On January 12, 2002, most Indian organisations adopted a wait-n-watch policy when asked to react to General Musharraf's speech. Neither the Government of India nor the Congress (I), the chief Opposition party, commented immediately. When they did, the official spokesmen were abundantly cautious. The exception was the CPI (M)...
General-Secretary Harkishen Singh Surjeet wondered aloud whether it was truly necessary for the Government of India to send off all-party delegations to various capitals after the Pakistani dictator's address. Apparently the veteran Marxist thought that the atmosphere had changed overnight thanks to a few, not so conciliatory, words. How ironic then that the next stage of the war has begun with an attack on the American consulate in Kolkata, that bastion of the Left Front.
One cannot blame the incumbent chief minister, Buddhadeb Bhattacharya, beyond a point. He has, in the past, been willing to tell the truth, as for instance when he admitted that there had been an alarming upsurge in illegal migration into his state. He also broke ranks with his blinkered comrades on the need for POTO in one form or another. And surely a quarter of a century of avoiding the facts cannot be undone in less than a year.
I am sorry to note that Comrade Surjeet is probably more representative of Leftist policy than Chief Minister Buddhadeb Bhattacharya. He is also more in keeping with Communist tradition. This is, let us not forget, the party which denounced India's independence as a sham in 1947. And has the CPI (M) ever acknowledged that Chinese troops invaded India in 1962?

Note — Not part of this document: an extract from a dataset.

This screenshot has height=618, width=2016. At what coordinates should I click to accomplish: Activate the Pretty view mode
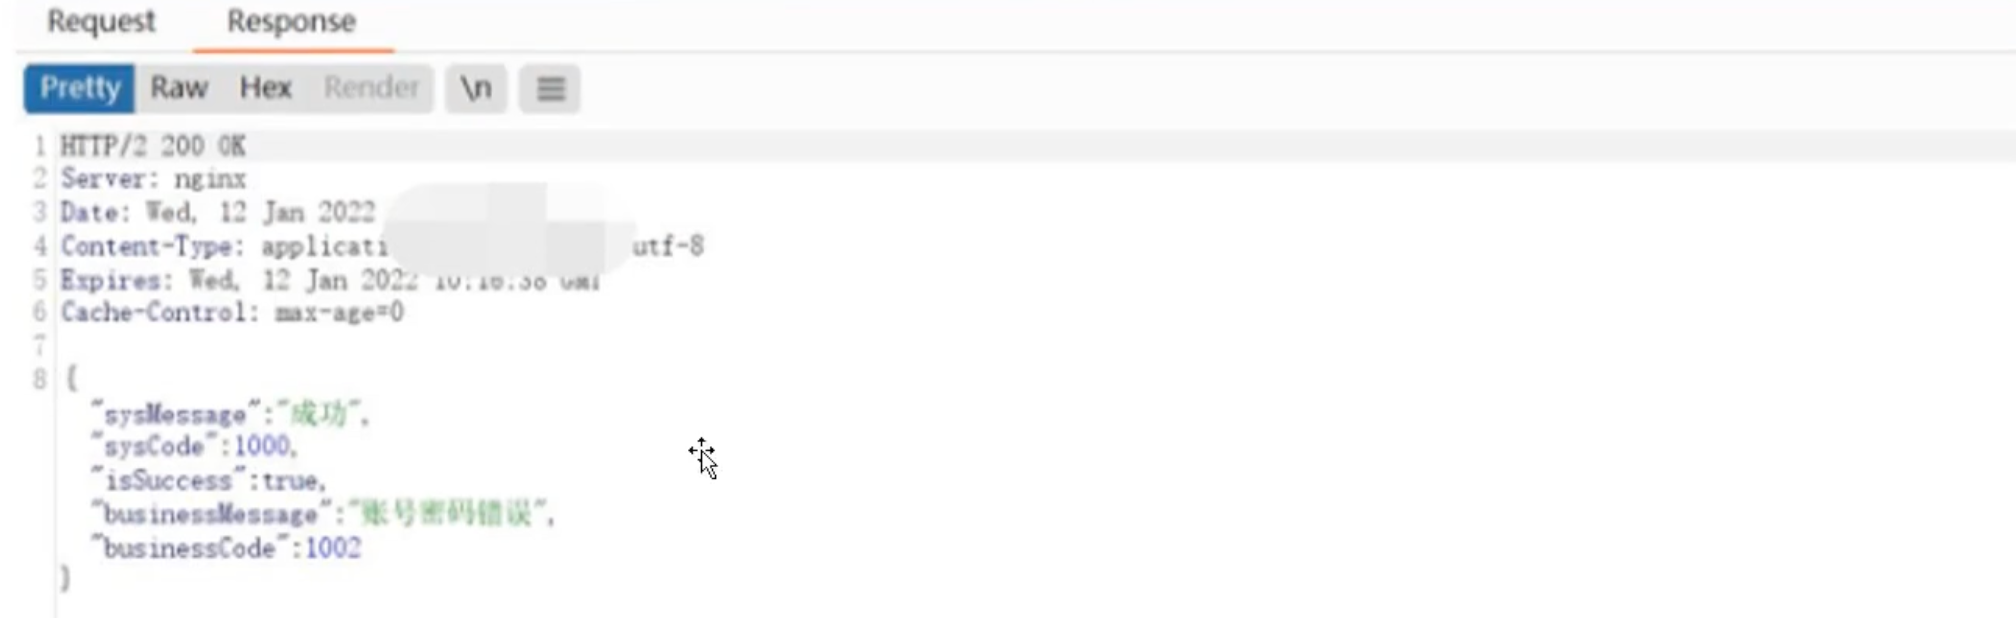pyautogui.click(x=79, y=88)
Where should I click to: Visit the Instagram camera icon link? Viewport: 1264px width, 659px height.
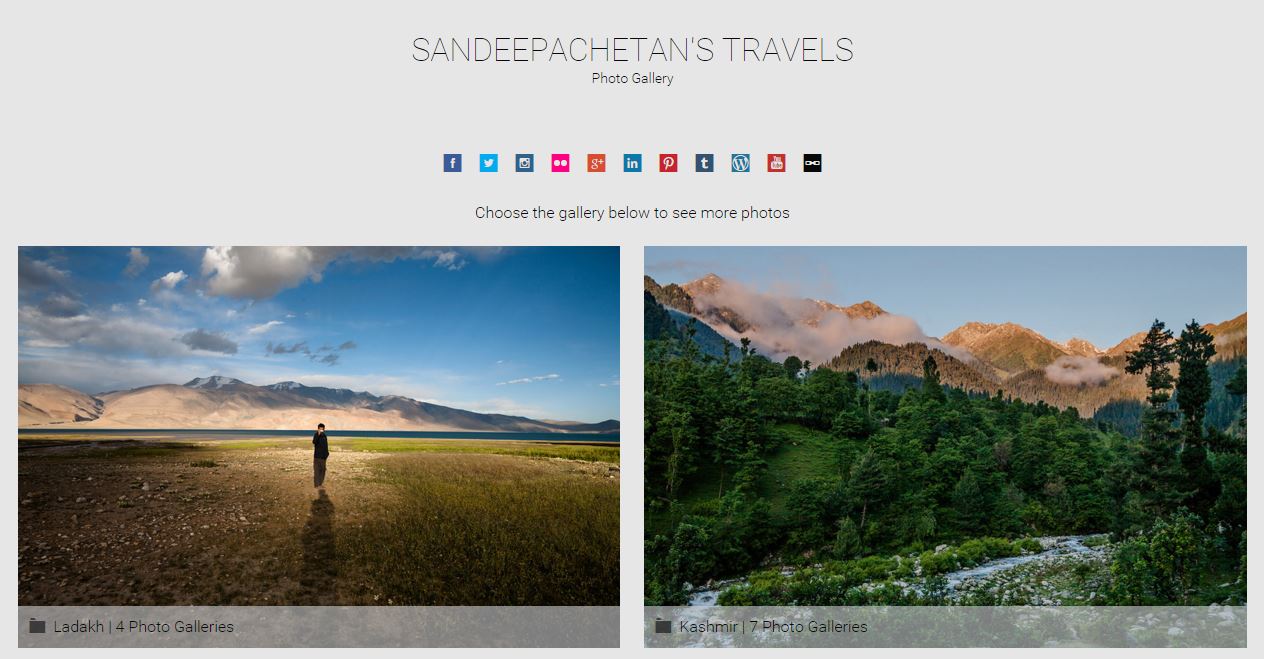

Happily for India, Comrade Surjeet and his fellows are not in power in Delhi, nor, given their shrinking base are they ever likely to do so. (They won't even be the chief Opposition party!) I would be far more worried given signs of wavering in the Bharatiya Janata Party or of the Congress (I) falling into its old bad habits. (Talking about the Simla Agreement -- that monument to Indian naivete -- as the foundation of relations with Pakistan is foolish. Islamabad has repeatedly announced its disrespect for what was nothing more than a successful attempt to win some breathing space.)
Above all, I hope that the Indian authorities are not persuaded to withdraw troops from the border, nor to ease the pressure on Pakistan to reform. If the Pakistani authorities are concerned about the economic costs of such a stand-off, well, then there is a very simple solution: let them act in a way that will assure India of their good faith.
The action taken up to now has been, from an Indian perspective, singularly unimpressive. It is not enough to put a few hundred militants under what amounts to glorified house-arrest. (And I note that the puppet government in Occupied Kashmir has already pleaded with General Musharraf that there should be no action taken against some outfits!)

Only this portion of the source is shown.